さらに、この2つの目的は以下のように分類しています。
なぜラジオなのか
では、なぜラジオという媒体を選んだのか。実は「社員を知る機会」としては、M-Radioの企画前からすでに社内では【リモートランチ会】というイベントを開催していました。一定数の参加が見込めるほどに社内に根付いたイベントです。

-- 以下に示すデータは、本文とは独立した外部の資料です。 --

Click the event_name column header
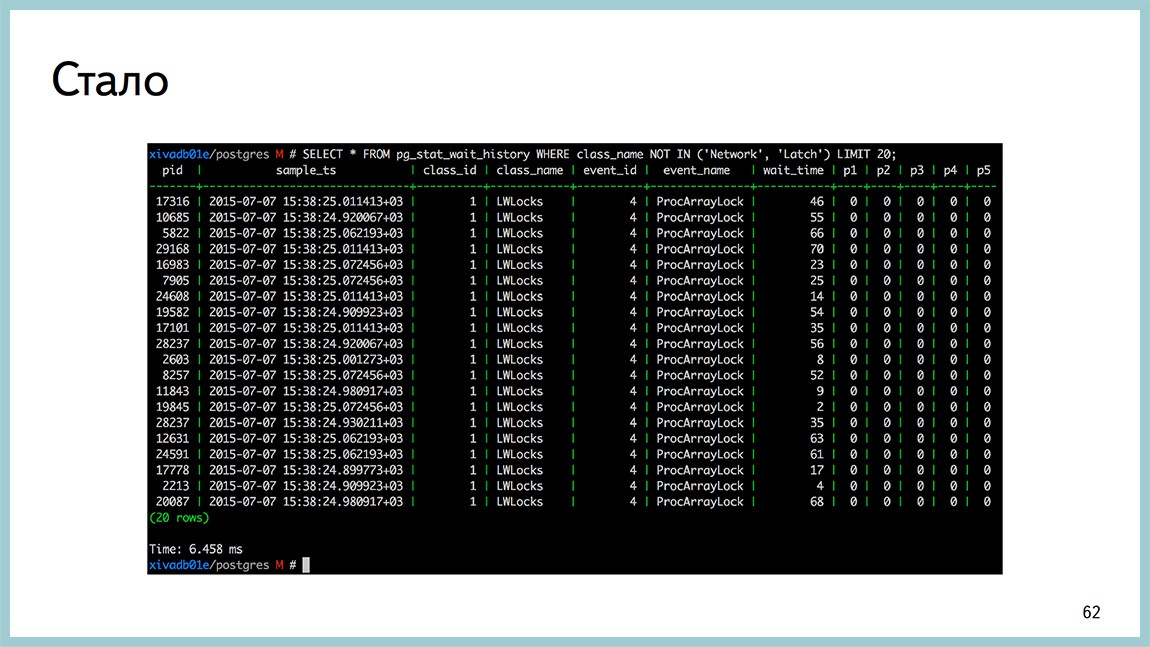click(696, 170)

一方で、やはり課題もありました。エムハンドはフレックスタイム制のため昼休みに定時という概念がなく、リモートランチ会の参加にはかなり能動的な意思が必要です。参加しない・参加できない社員も多くいました。そこで、ラジオです。音楽やラジオを聴きながらの勤務は許可されています。収録番組にすれば、「いま聴かなくてはならない!」という時間の縛りはありません。
M-Radioの概要
2つの目的を踏まえて、M-Radioの概要を以下のように定めました。
M-Radioのコンセプト「楽しむこと」について
この「楽しむこと」は、M-Radioにとって非常に重要です。番組の制作からリリースまで、すべてのフェーズで「楽しむこと」を意識しています。
目的を果たすために必要なのが「楽しむこと」
M-Radioの目的を振り返ります。
では「毎回異なるゲストの社員を迎えてトークする」だけのラジオを制作して、果たしてリスナーを獲得できるのか。できるとは思います。しかし、そのゲストに興味関心が極めて高いリスナーに限られます。別のゲストになると聴いてもらえません。

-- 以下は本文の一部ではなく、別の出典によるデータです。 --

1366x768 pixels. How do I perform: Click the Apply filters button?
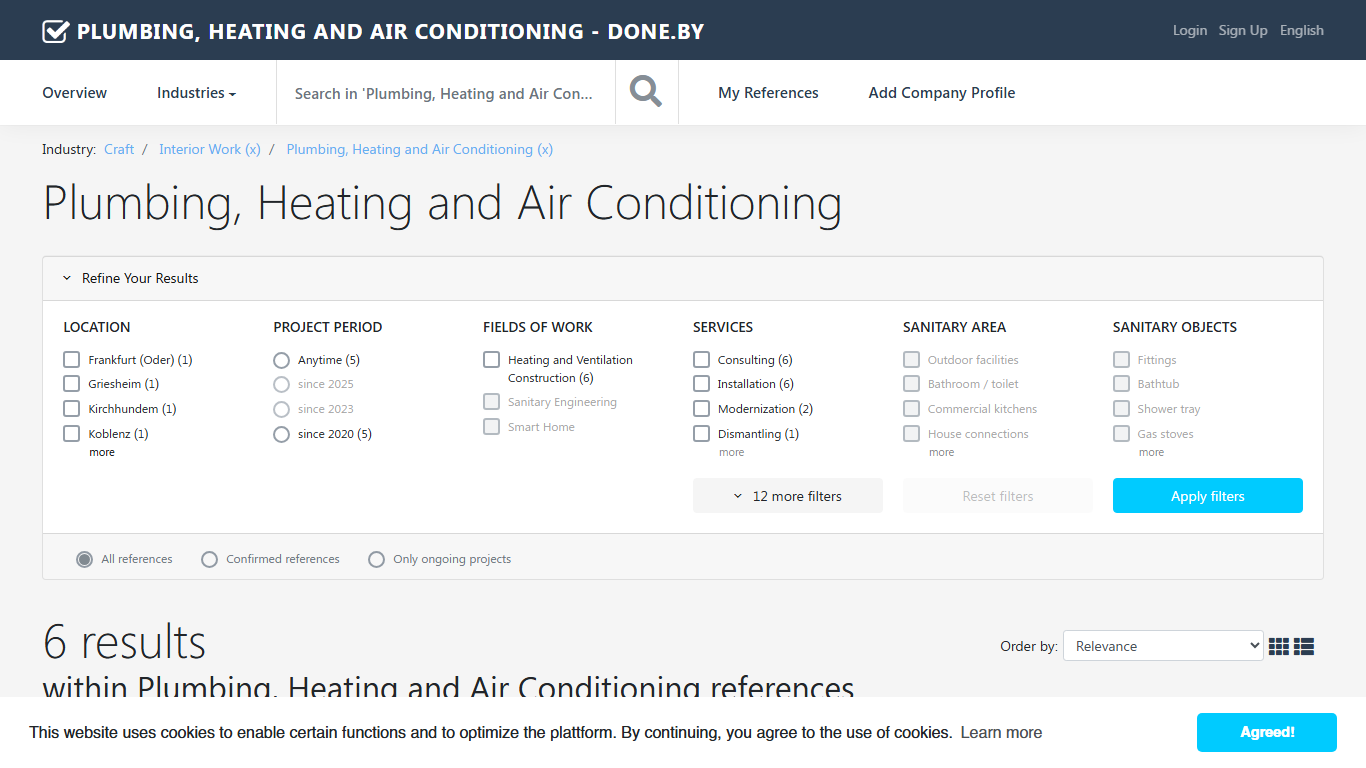1208,496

そこで必要になるのが、リスナーに楽しんでもらうことです。M-Radioのファンになってもらい、社員を知ってもらう。その果てに、組織市民行動の重要性・必要性を少しでも感じてもらうことができれば良い。そして、リスナーに楽しんでもらうために必要なのがコンセプトとして掲げた「楽しむこと」です。番組の出演者が楽しんでいる様子を聴いて、リスナーもまた楽しさを感じます。
M-Radioの構成
M-Radioは先日第23回を配信しました。番組内容を大きく変えたタイミングを<シーズン>の区切りとして、現在のM-Radioはシーズン3です。各シーズンの構成と構成意図、所感をまとめました。
シーズン1(第1回~5回)の構成
・オープニング、ゲスト社員の紹介
番組が始まると「それでは早速~」とゲストを紹介します。ゲストは自分の経歴や現在の業務内容を話します。
・おすすめの〇〇、エンディング
ゲストが「おすすめの〇〇」を紹介していきます。ゲストが話し、パーソナリティA・Bがリアクションをします。最後に「<ゲスト>さん、ありがとうございました!」と、簡単なあいさつをしてエンディングを迎えます。
シーズン1を終えての所感
台本は必要
台本がないラジオはパーソナリティとゲストのトーク力に依存します。ある程度の緊張も伴います。ハードルを低くするためには台本が必要です。
おすすめの紹介は、人の紹介ではなくなることがある
ゲスト社員を紹介したいはずが、おすすめの紹介コーナーになってしまう、ということです。この場合、人に焦点を当てて話を深堀りすると解消されます。「なぜ」そのおすすめを紹介してくれるのか、おすすめの「どんなところ」が好きなのか、といったイメージです。
リスナーとの距離が遠い
開始当初のため、残念ながら社内の関心は高いとはいえませんでした。しかし、リスナーあってのラジオ。できるだけ関心を持ってもらいたい。なにかしらの形でリスナーが関われるような企画を考えることにしました。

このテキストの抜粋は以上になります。